Version 0.2.5 - 24 June 2010

- Fixed regression in 0.2.4 that prevented the library from compiling
  when GPU_ARCH was set to sm_10, sm_11, or sm_12.


Version 0.2.4 - 22 June 2010

- Added initial support for CUDA 3.x and Fermi (not yet optimized).

- Incorporated look-ahead strategy to increase stability of the BiCGstab
  inverter.

- Added definition of QUDA_VERSION to quda.h.  This is an integer with
  two digits for each of the major, minor, and subminor version
  numbers.  For example, QUDA_VERSION is 000204 for this release.


Version 0.2.3 - 2 June 2010
 
- Further improved performance of the blas routines.

- Added 3D Wilson Dslash in anticipation of temporal preconditioning.

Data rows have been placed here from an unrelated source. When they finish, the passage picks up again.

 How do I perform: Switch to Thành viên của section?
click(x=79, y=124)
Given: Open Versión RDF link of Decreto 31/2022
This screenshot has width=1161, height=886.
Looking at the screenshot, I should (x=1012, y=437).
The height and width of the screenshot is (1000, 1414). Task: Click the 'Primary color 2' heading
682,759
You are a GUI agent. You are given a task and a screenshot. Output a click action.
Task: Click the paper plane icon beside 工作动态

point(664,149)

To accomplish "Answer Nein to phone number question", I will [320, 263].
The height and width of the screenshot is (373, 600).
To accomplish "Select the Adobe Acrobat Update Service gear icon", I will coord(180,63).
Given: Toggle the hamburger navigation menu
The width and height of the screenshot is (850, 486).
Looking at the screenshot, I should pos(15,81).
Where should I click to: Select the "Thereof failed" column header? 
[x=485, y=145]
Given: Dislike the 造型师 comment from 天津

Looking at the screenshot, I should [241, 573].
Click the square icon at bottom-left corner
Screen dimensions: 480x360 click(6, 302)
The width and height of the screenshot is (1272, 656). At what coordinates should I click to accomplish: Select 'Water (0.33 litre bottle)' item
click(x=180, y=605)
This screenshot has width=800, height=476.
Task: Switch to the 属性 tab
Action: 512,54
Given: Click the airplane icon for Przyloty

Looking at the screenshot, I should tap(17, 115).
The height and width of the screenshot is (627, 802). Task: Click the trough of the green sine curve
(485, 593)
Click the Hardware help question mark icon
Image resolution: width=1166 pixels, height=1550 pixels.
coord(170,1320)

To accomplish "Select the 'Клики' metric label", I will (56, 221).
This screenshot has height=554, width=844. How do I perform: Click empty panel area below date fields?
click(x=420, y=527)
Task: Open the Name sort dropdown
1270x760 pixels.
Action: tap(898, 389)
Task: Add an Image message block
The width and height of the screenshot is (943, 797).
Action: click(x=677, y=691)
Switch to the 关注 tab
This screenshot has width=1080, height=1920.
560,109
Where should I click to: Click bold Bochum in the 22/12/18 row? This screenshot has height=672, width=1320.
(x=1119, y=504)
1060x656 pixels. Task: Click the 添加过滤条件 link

Version 0.2.2 - 16 February 2010

- Fixed a bug that prevented reductions (and hence the inverter) from working
  correctly in emulation mode.


Version 0.2.1 - 8 February 2010

- Fixed a bug that would sometimes cause the inverter to fail when spinor
  padding is enabled.

- Significantly improved performance of the blas routines.


Version 0.2 - 16 December 2009

- Introduced new interface functions newQudaGaugeParam() and
  newQudaInvertParam() to allow for enhanced error checking.  See
  invert_test for an example of their use.

- Added auto-tuning blas to improve performance (see README for details).

- Improved stability of the half precision 8-parameter SU(3)
  reconstruction (with thanks to Guochun Shi).

- Cleaned up the invert_test example to remove unnecessary dependencies.

- Fixed bug affecting saveGaugeQuda() that caused su3_test to fail.

- Tuned parameters to improve performance of the half-precision clover
  Dslash on sm_13 hardware.

- Formally adopted the MIT/X11 license.


Version 0.1 - 17 November 2009

- Initial public release.